Following a practice begun by the Romans of classifying the law into different categories, South Africa’s substantive law is still broadly divided into two main branches namely, Private Law and Public Law. Mercantile Law comprises a group of subjects in the commercial sphere that represent a mixture of Public and Private Law principles. Fields of study such as Procedural Law, Legal History, Comparative Law and Legal Philosophy, underlie all areas of the law. The majority of South African law faculties have, at some stage, followed this classification, and academic departments have been established within the faculties and schools roughly in accordance with these areas of the law.
Despite this division into separate departments, it has long been recognised that the dividing lines between them are not watertight. More recently, the Constitution has also served as a catalyst for the interaction between areas of the law beyond the boundaries of traditional academic departments, bringing with it its own complexities. This discussion focuses on the overlap between Labour Law, Administrative Law and the Law of Contract.
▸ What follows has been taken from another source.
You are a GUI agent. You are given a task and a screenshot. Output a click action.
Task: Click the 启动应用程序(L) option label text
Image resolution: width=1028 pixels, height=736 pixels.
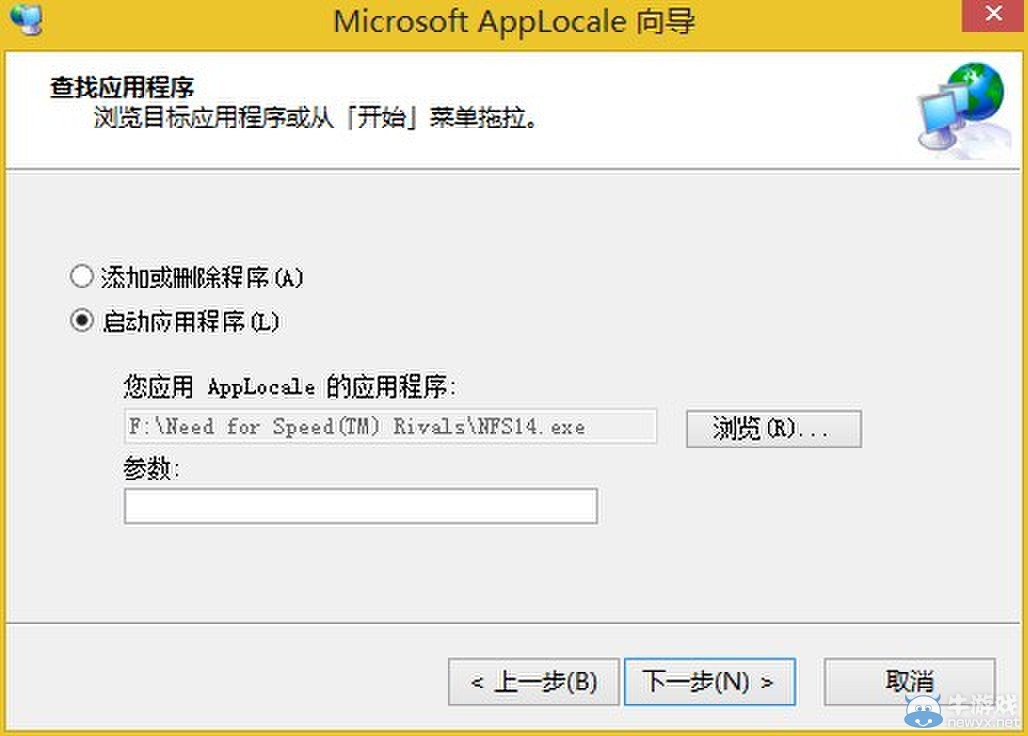click(x=191, y=322)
Society generally, and the legal fraternity in particular, expects law faculties and schools to provide individuals with the appropriate level of knowledge and skill to operate effectively within an ever-changing legal environment. In this address the question is considered whether the teaching that takes place within the confines of the various academic departments places unwarranted constraints on the integrated education of our undergraduate law students. The underlying goals of what we seek to achieve with our teaching endeavours within the current structures are also traversed. Do we merely train students to achieve proficiency in a particular field of the law, or do we also seek to educate students within the context of broader values and policy considerations which underlie particular subjects? This address confirms that interdisciplinary teaching should be reinforced from within strong and dedicated academic departments with permeable borders. However, law departments within faculties and schools should not merely interact with each other, but also with departments, faculties and schools beyond institutional borders.